La candidature de Bouteflika ranime la contestation

De jeunes opposants tentent de s'organiser alors que le Président brigue un 4e mandat.

Arezki Aït-Larbi
La candidature de Bouteflika ranime la contestation
©AFP

"Bouteflika dégage !” “Quinze ans ça suffit !” “Non au 4e mandat !” “Pouvoir assassin !” “Non à la dictature !” Malgré un impressionnant dispositif policier déployé dans le centre-ville, Alger a renoué, samedi, avec la contestation. A l’appel d’un “Collectif citoyen contre le 4e mandat” créé jeudi, quelques centaines d’opposants ont crié leur colère contre le président Bouteflika qui, malgré ses 77 ans (célébrés ce dimanche) et un AVC qui l’a cloué sur un fauteuil roulant, veut jouer les prolongations lors de la présidentielle du 17 avril prochain.

Si la manifestation a été étouffée dans l’œuf par la police qui a arrêté les meneurs, ces derniers ont toutefois gagné leur pari. En gestation depuis quelques semaines, le “Collectif citoyen contre le 4e mandat” a été créé jeudi en fin d’après-midi au Tantonville, un café mitoyen du Théâtre national. Le rendez-vous, fixé via les réseaux sociaux par Mustapha Benfodil, un écrivain journaliste quadragénaire, a réuni une trentaine de garçons et de filles déterminés à en découdre avec le régime. Jeudi, vers 17 heures, ils forment un cercle autour de guéridons assemblés sur la terrasse encore ensoleillée du célèbre café algérois. Tout autour, des policiers en civil sont aux aguets, en s’efforçant d’être discrets.

Le débat révèle des divergences de fond sur les buts du mouvement. Les uns tentent d’orienter le mécontentement contre le seul Bouteflika. D’autres veulent aller plus loin dans la rupture avec le régime. “Il ne faut pas s’arrêter au quatrième mandat. Quelle alternative proposons-nous ?, se demande Amine, un informaticien de 30 ans. Nous devons au moins nous mettre d’accord sur une charte.”

“Les partis ne sont plus crédibles”

Azwaw, un vétéran des luttes démocratiques qui a perdu un bras lors des émeutes d’octobre 1988, est remonté, lui, contre les partis : “Il ne faut pas les accepter dans notre mouvement; ce sont des opportunistes corrompus qui courent derrière les strapontins et qui nous fausseront compagnie à la première occasion.” Sabrina surenchérit : “Les partis ne sont plus crédibles. C’est à nous en tant que société civile de les mettre à nu par une large mobilisation citoyenne.”
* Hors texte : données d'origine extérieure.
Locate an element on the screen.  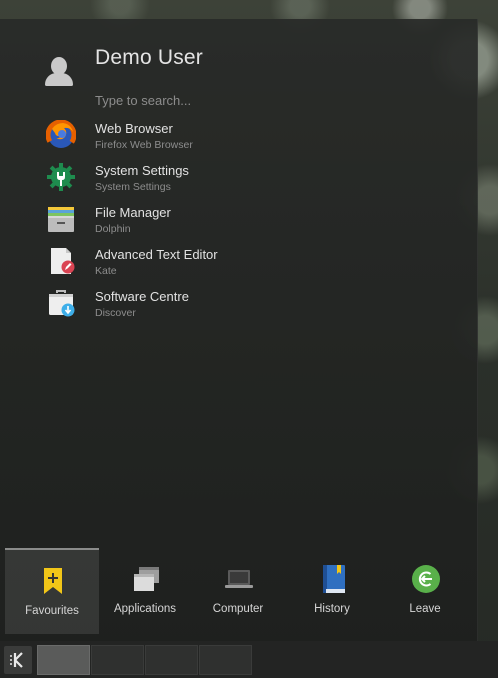
tab-applications: Applications is located at coordinates (145, 591).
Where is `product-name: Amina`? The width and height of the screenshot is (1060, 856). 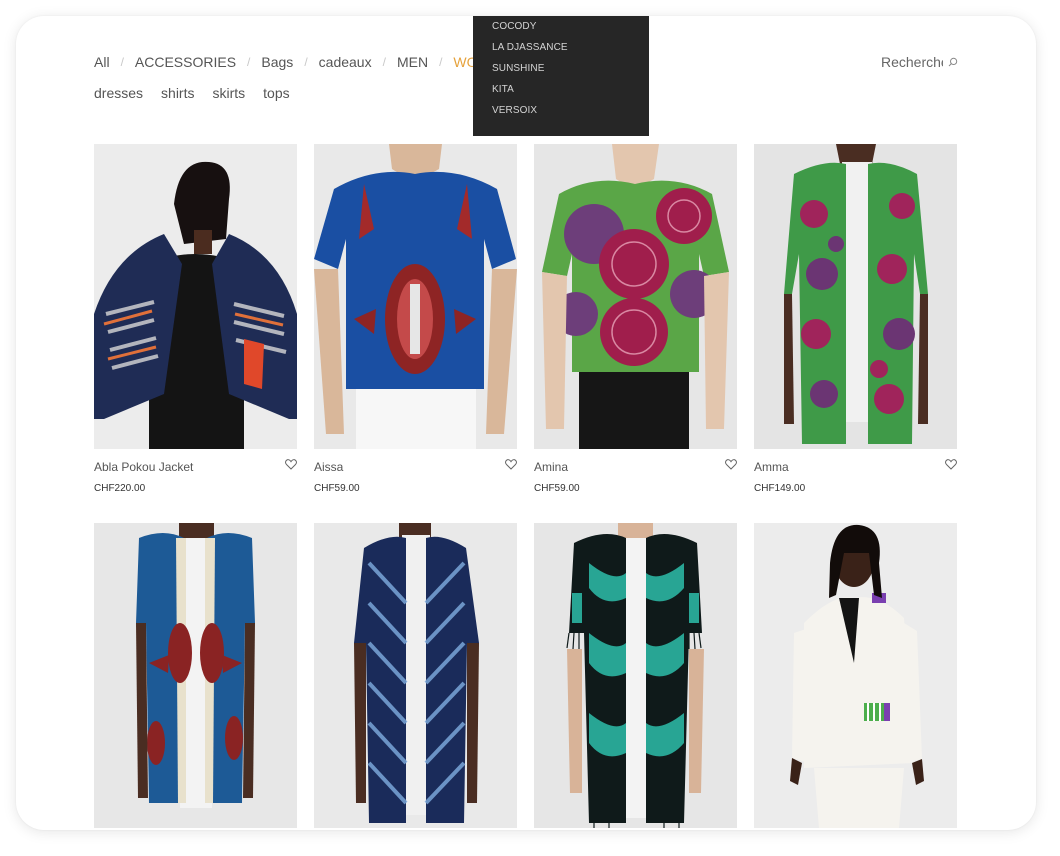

La star du jour, c’est Amira Bouraoui. Cette gynécologue de 32 ans à la mèche rebelle a organisé, la semaine dernière, avec une poignée de camarades, un premier rassemblement anti-Bouteflika devant le campus de Bouzareah, sur les hauteurs d’Alger. Le lendemain, elle sort de l’anonymat en humiliant, dans un face-à-face télévisé, une députée du FLN (ex-parti unique, majoritaire) : “Dans mon service, nous sommes obligés de mettre deux femmes dans un même lit, alors que Bouteflika se fait soigner au Val-de-Grâce en France. Et vous, les députés, ne cherchez qu’à augmenter vos indemnités.”

Samedi soir, les contestataires, libérés des commissariats, ont fait le bilan de la journée et tracé un programme d’action. Mustapha Benfodil et Amira Bouraoui sont désignés porte-parole officiels du mouvement, appelé désormais “Barakat” (Ça suffit).

Prochain rassemblement : ce mardi (date de clôture des candidatures pour la présidentielle) devant le Conseil constitutionnel.